Implementation of the Banner system has resulted in changes in the division’s
business processes because staff members now can extract information,
particularly financial data, from the data warehouse that was not available
with preceding systems, Dempsey said.
Mike Maquissee, associate director for business operations, and his
staff have created a set of uniform financial reports with differing
levels of detail for specific stakeholders, such as the executive director
and operational managers, to help them keep abreast of performance and
improve decision-making. They have shared their strategies and the reports
they have developed with other campus and university administrators
and the software vendor, who indicated interest in conducting a case
study on the division and its success with Banner.
The transition to Banner has produced positive results for F&S,
Dempsey said, perhaps because staff members chose to embrace the new
system and figure out how to exploit its capabilities.

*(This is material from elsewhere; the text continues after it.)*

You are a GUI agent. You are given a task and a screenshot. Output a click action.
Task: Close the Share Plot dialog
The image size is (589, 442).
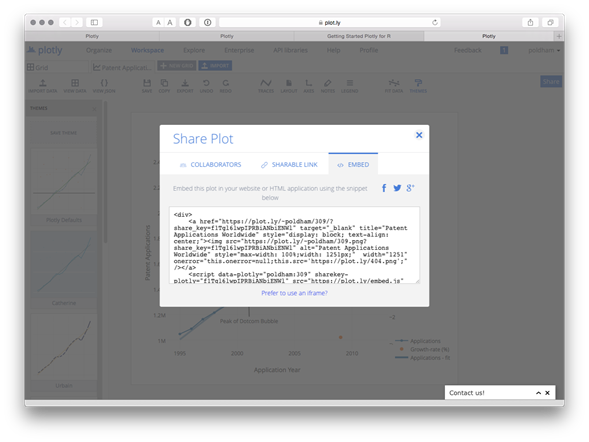419,135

“We may not balance the university’s budget,” Hess
said, about the savings F&S has generated this year. “However,
the fact is that if we continue to make these sorts of changes, next
year we may be able to look back and say we saved the campus $400,000
through discounts, and that has to help the bottom line.”
Jeff Oberg, director of the shared administrative services division,
concurred: “It frees up resources. The pot of money is only so
big, and the more your costs escalate, the less money you have to do
things like research and teaching. We’re freeing up more money
for faculty (members) to do what they need to do.”